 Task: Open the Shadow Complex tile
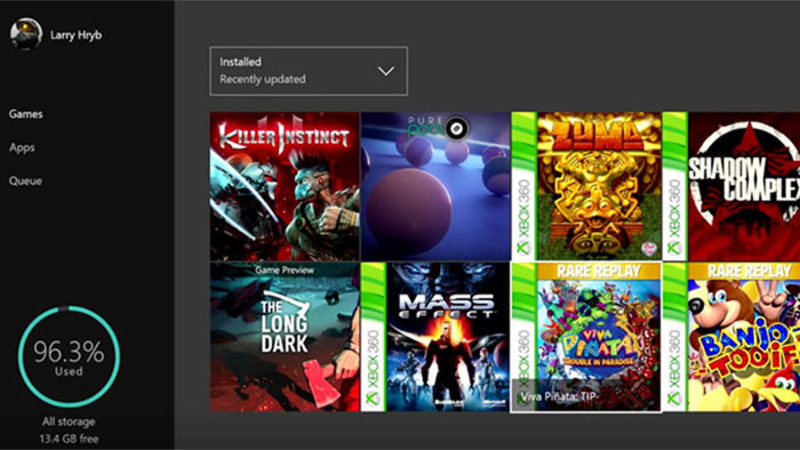coord(743,186)
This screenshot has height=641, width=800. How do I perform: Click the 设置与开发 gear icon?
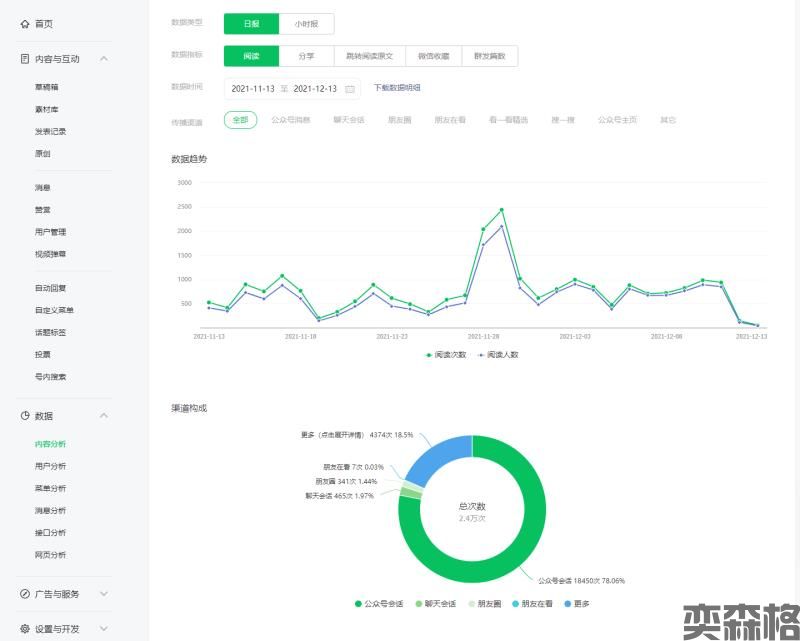pos(25,629)
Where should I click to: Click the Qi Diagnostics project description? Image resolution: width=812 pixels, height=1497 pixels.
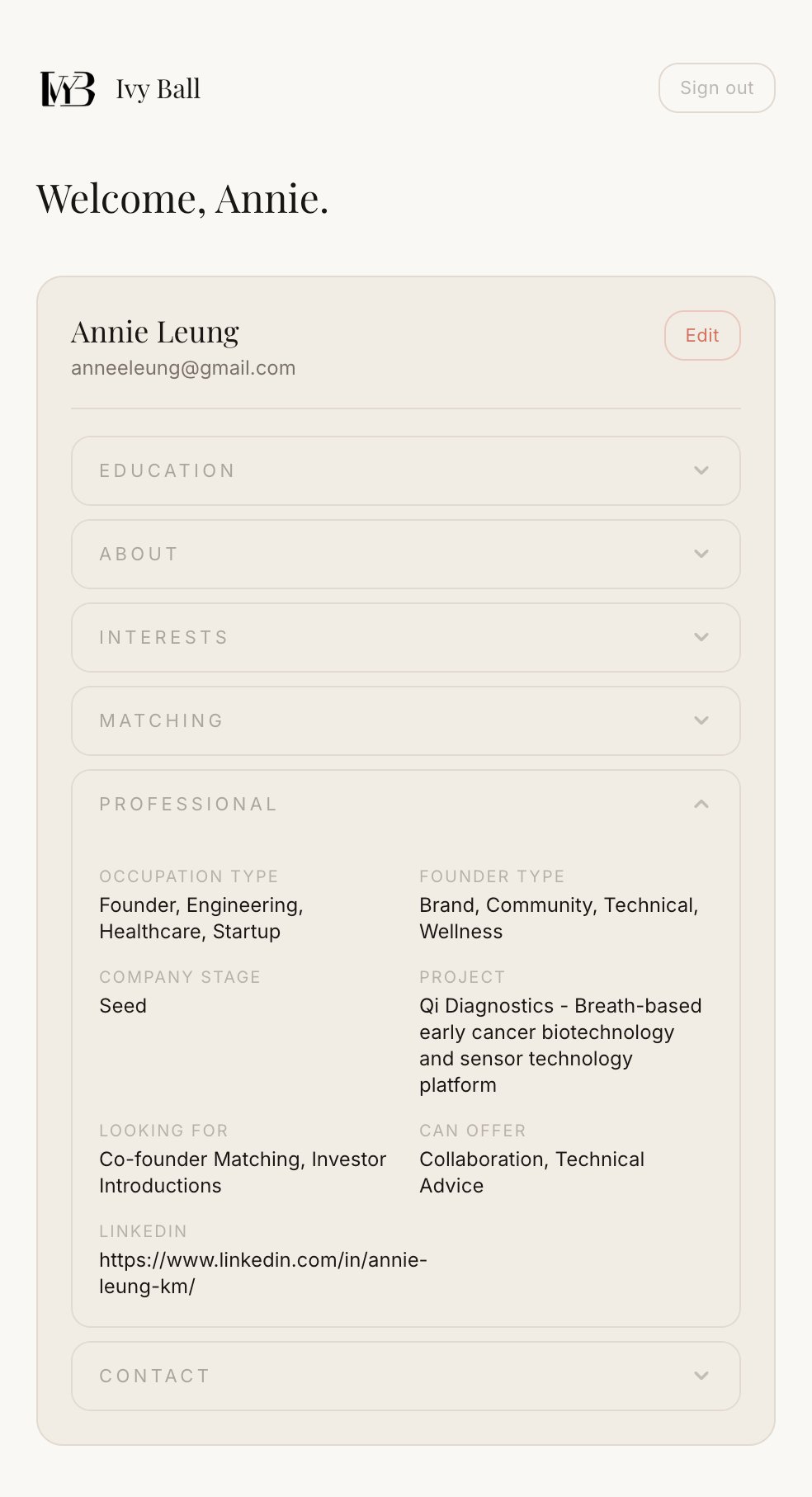tap(560, 1045)
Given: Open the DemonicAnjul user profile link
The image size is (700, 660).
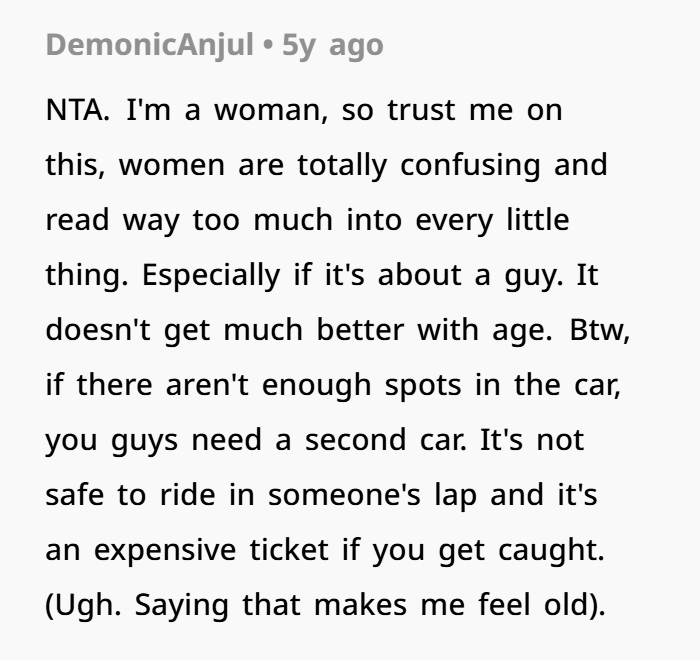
● ● ● ●
__What the exercise asks__
Please retype every record exactly, leaving the pictures out.

__Reply to the exercise__
 Task: Open the Shadow Complex tile
coord(743,186)
This screenshot has height=641, width=800. How do I perform: Click the 设置与开发 gear icon?
pos(25,629)
Where should I click to: Click the Qi Diagnostics project description? Image resolution: width=812 pixels, height=1497 pixels.
tap(560, 1045)
Given: Open the DemonicAnjul user profile link
The image size is (700, 660).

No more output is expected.